» EXERCISE
Count the lines of the material below that contain the word "perform". Reply with the number only.

» ENTRIES
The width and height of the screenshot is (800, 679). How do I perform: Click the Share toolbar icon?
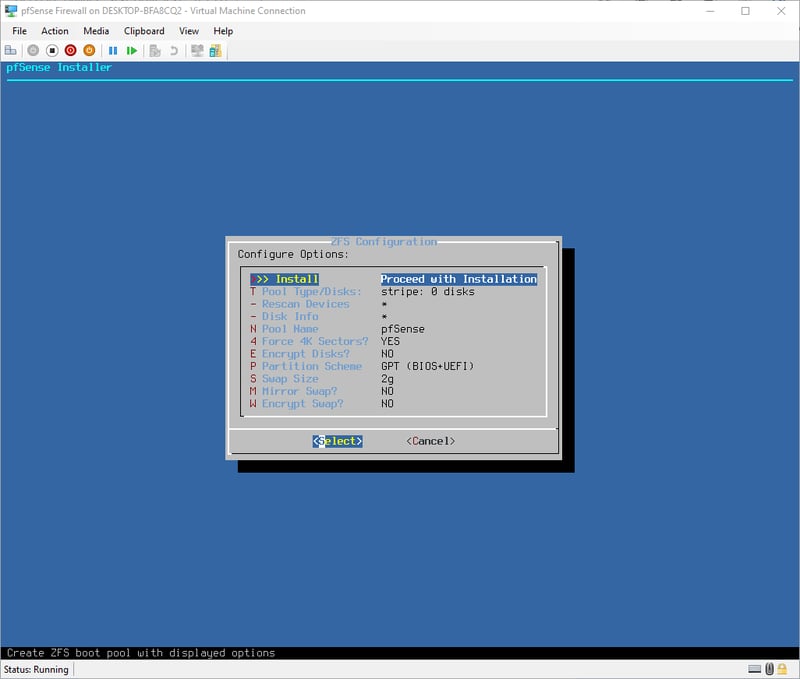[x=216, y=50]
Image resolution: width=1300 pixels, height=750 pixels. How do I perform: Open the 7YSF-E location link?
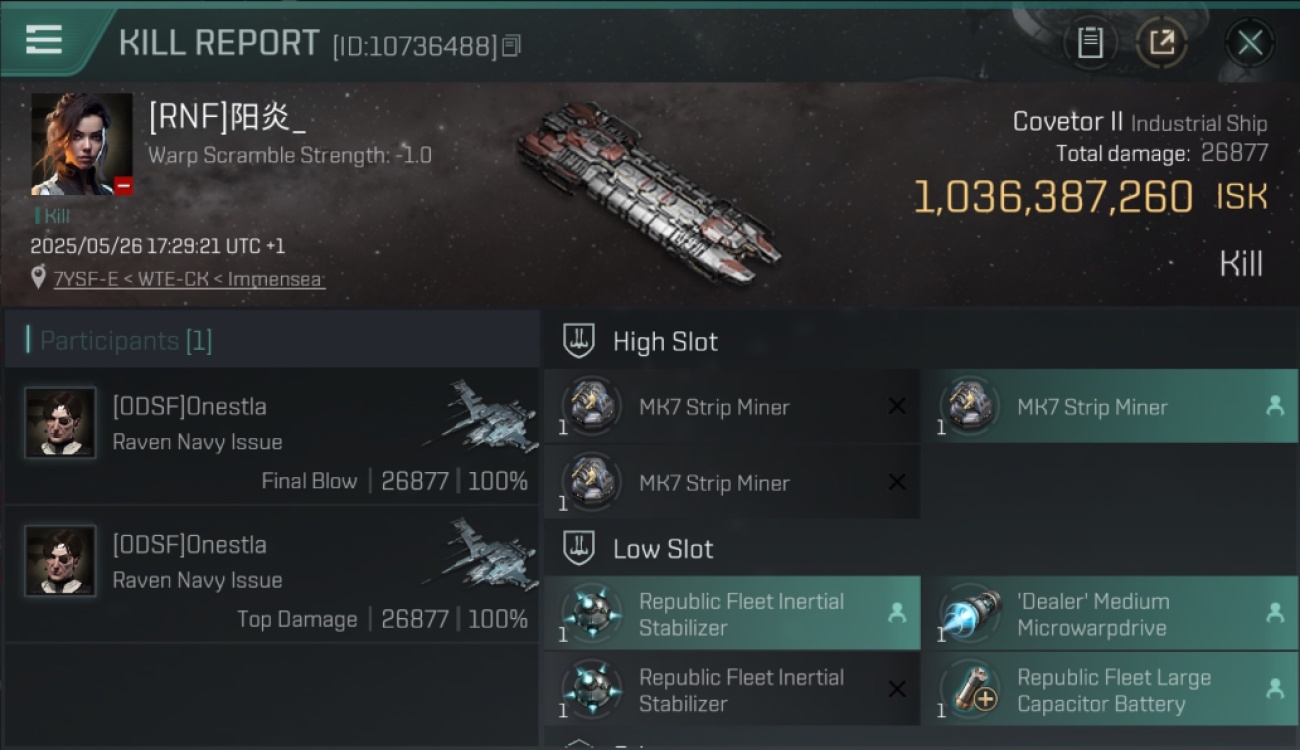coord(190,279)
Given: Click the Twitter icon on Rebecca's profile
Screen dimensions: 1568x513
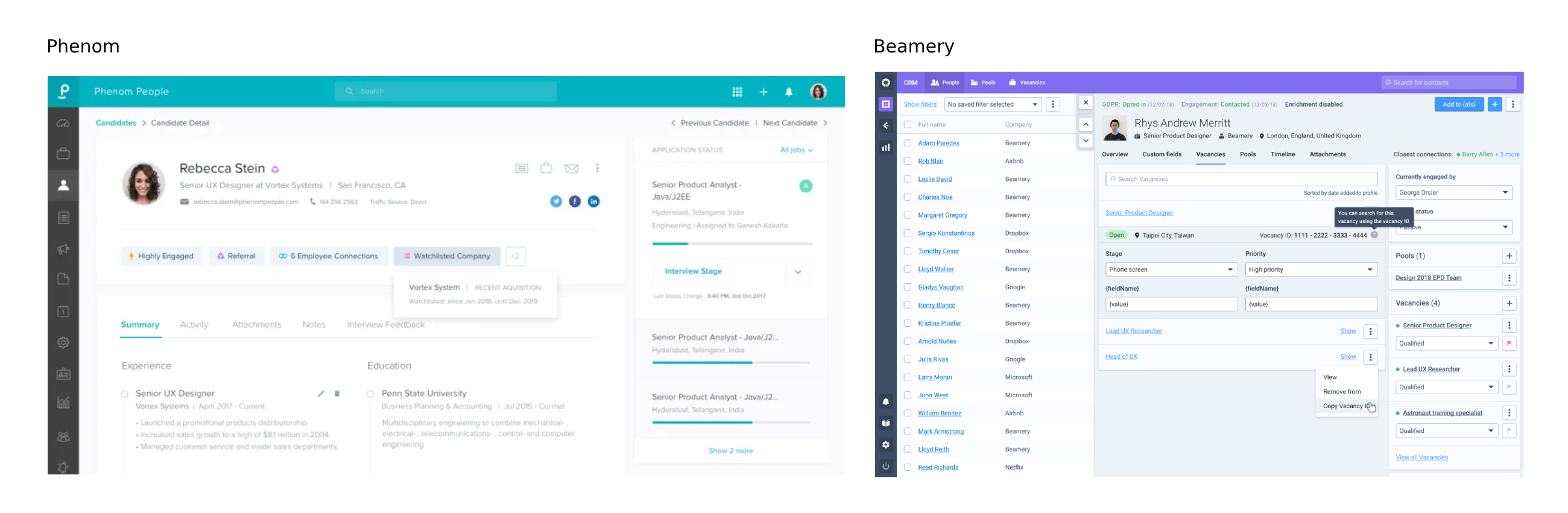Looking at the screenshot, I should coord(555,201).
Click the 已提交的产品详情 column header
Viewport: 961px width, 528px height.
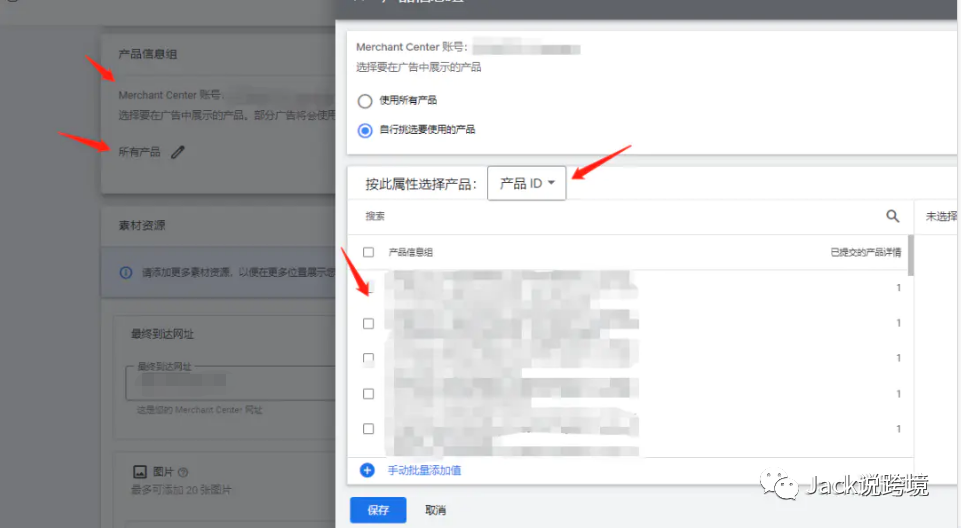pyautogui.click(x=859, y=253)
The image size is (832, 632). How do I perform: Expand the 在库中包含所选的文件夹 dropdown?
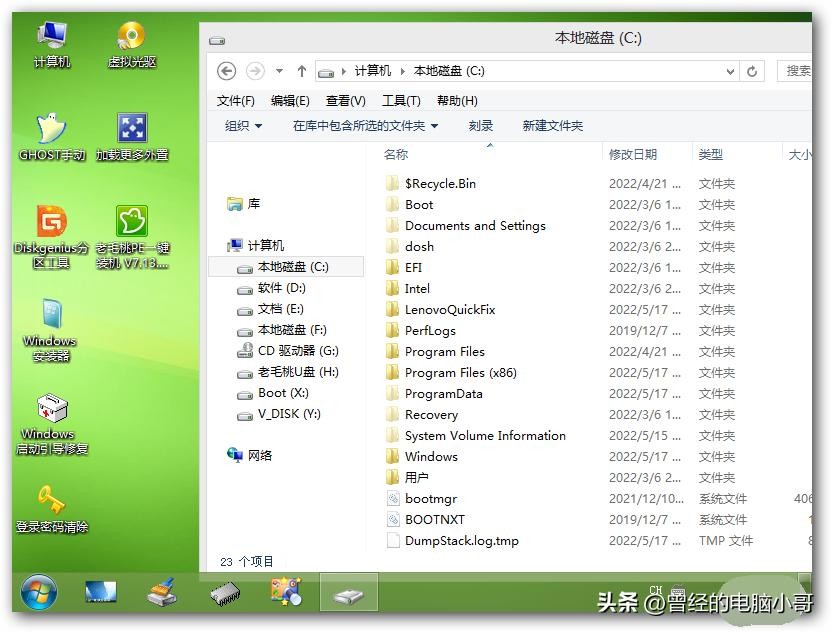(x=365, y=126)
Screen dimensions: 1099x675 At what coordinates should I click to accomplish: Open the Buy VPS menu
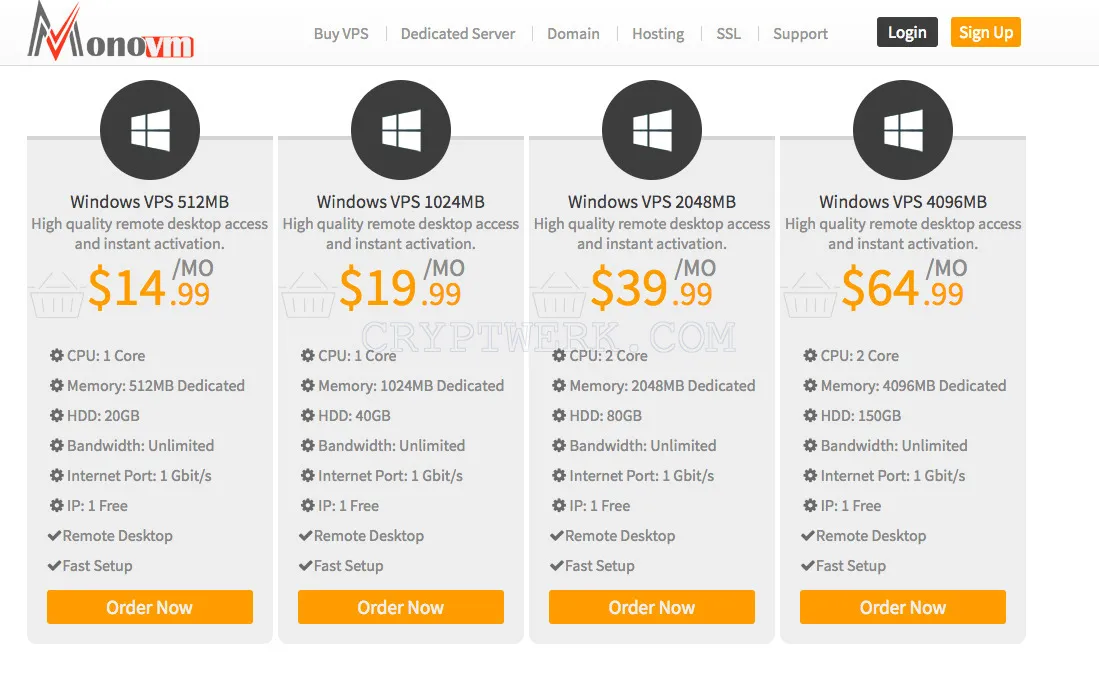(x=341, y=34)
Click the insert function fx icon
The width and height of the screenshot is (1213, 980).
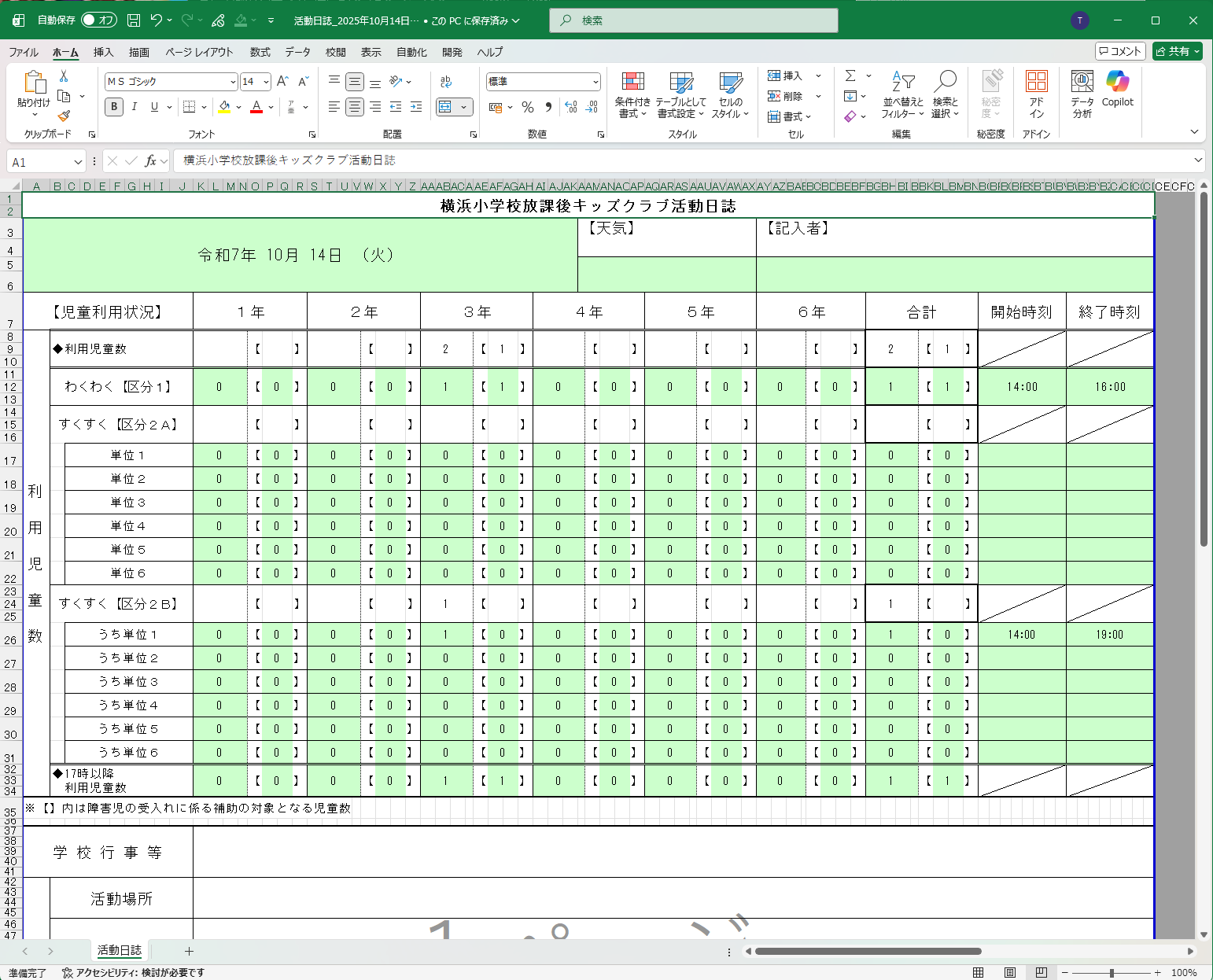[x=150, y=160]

» THE COMPLETED TASK
3